_WORK INSTRUCTION_:
Look in the data below for the line that has "Screen dimensions: 685x445", then print exactly every line from there through the line that has "Image resolution: width=839", leaving pictures out.

-- AVAILABLE RECORDS follows --

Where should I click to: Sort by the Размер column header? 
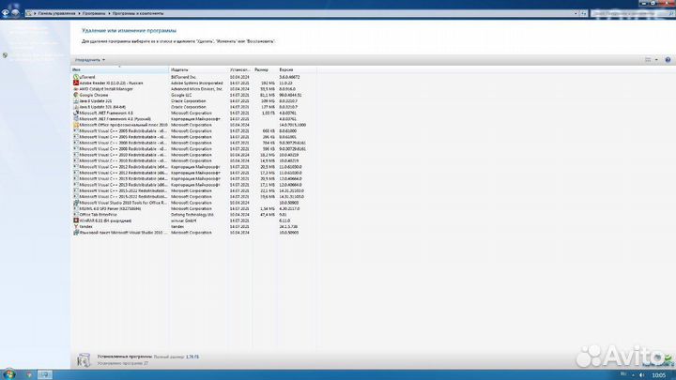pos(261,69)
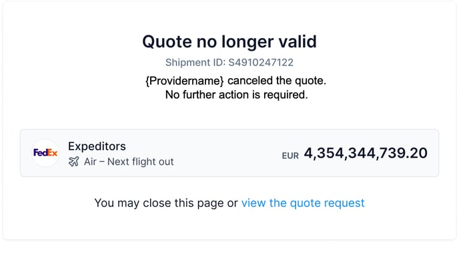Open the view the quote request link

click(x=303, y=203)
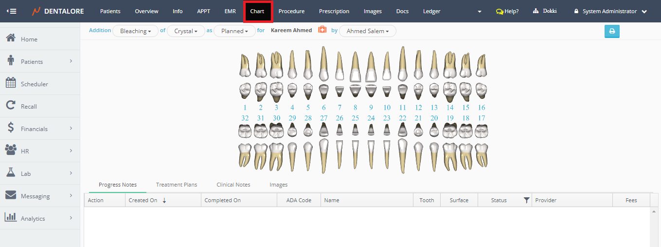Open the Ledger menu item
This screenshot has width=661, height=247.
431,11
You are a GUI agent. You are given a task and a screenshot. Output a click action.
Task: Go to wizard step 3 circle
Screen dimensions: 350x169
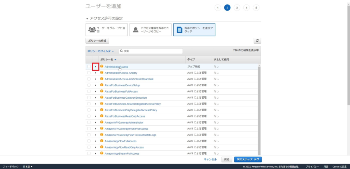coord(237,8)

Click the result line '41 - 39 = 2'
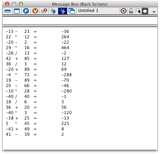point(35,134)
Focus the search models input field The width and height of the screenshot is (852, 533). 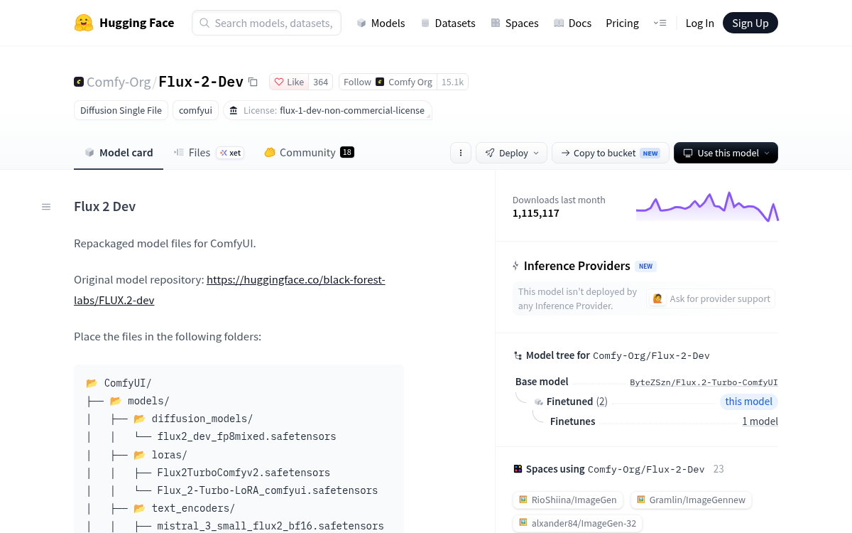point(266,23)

-- AVAILABLE RECORDS concluded --
-- AVAILABLE RECORDS follows --

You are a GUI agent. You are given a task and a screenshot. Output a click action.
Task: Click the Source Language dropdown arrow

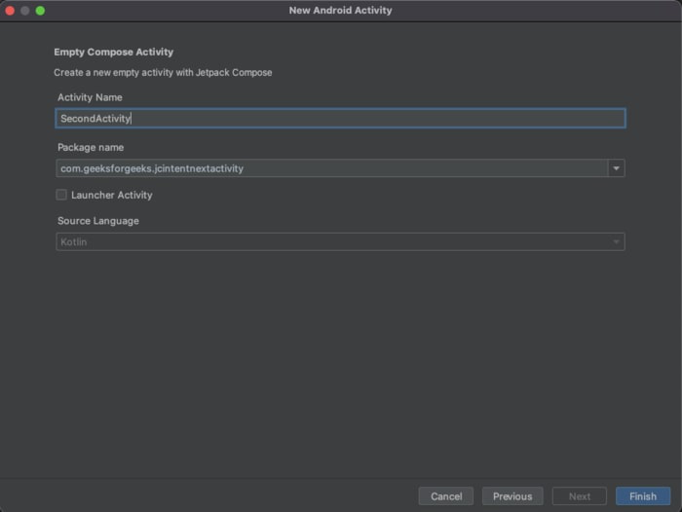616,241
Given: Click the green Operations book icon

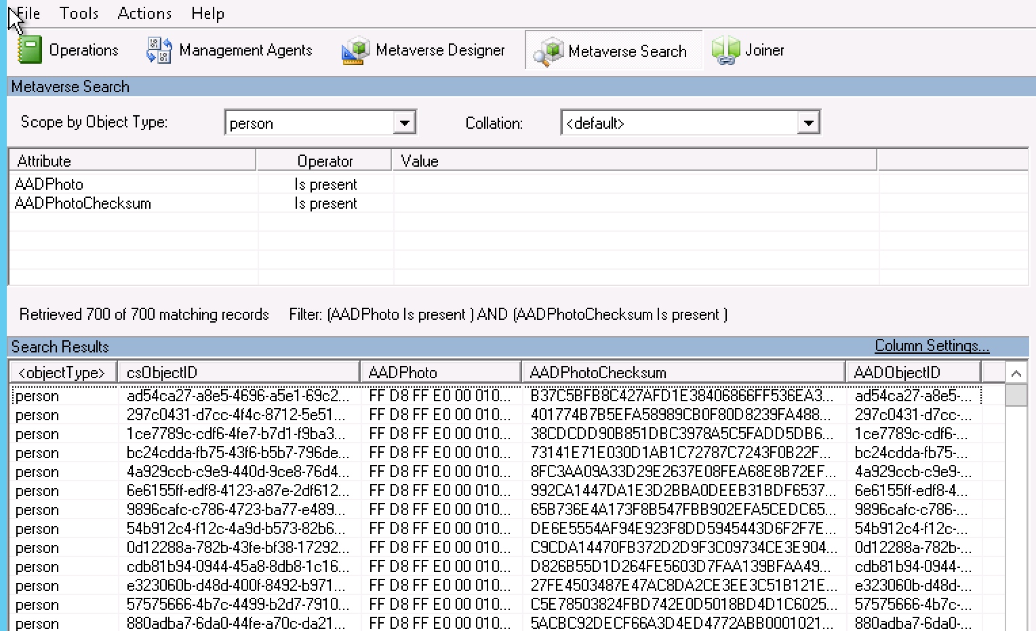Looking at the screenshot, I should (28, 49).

-- AVAILABLE RECORDS concluded --
-- AVAILABLE RECORDS follows --

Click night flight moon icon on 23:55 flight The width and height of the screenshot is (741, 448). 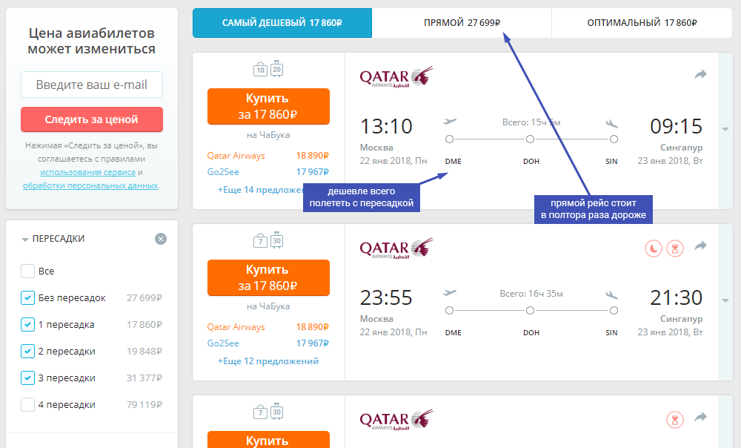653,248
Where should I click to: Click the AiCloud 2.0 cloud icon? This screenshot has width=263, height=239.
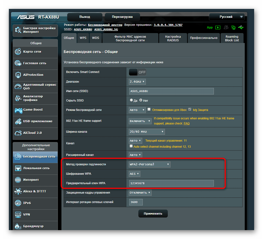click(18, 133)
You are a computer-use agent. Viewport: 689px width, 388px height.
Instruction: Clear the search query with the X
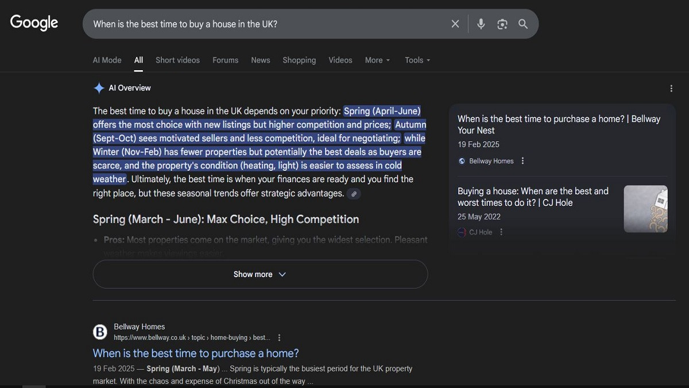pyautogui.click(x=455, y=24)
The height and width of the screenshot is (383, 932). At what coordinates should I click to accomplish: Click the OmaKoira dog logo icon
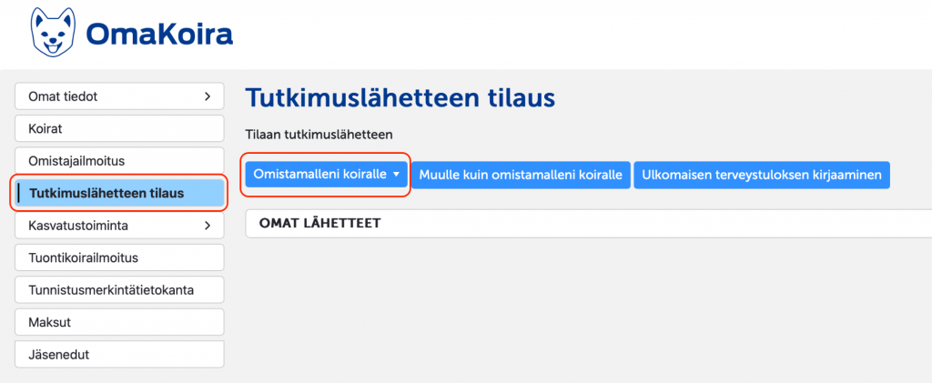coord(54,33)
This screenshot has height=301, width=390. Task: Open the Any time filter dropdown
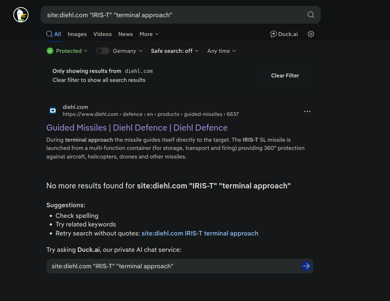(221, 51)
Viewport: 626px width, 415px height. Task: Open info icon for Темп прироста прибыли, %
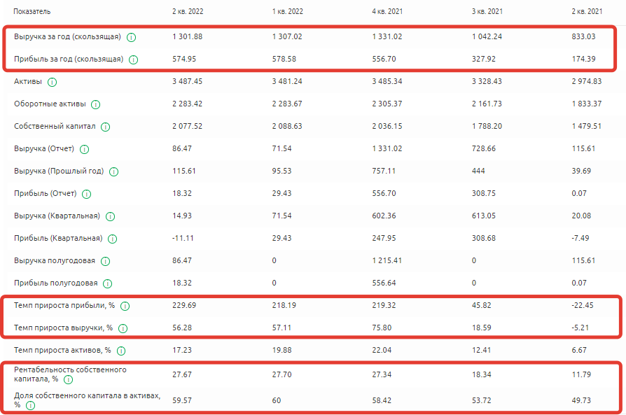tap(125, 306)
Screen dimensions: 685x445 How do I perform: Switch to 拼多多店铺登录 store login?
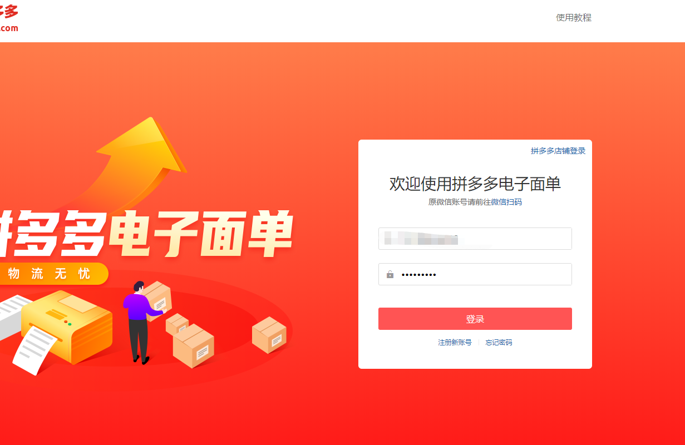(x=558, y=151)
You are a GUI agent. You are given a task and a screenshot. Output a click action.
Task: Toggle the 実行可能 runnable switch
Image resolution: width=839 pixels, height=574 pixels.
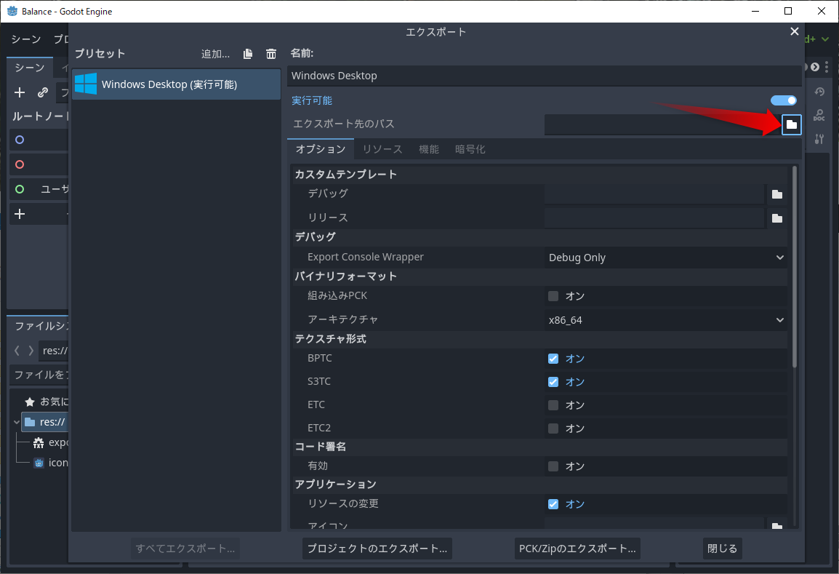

-- AVAILABLE RECORDS concluded --

_EXERCISE RESULT_:
Screen dimensions: 685x445 How do I perform: Switch to 拼多多店铺登录 store login?
(x=558, y=151)
You are a GUI agent. You are given a task and a screenshot. Output a click action.
Task: Toggle the 実行可能 runnable switch
Image resolution: width=839 pixels, height=574 pixels.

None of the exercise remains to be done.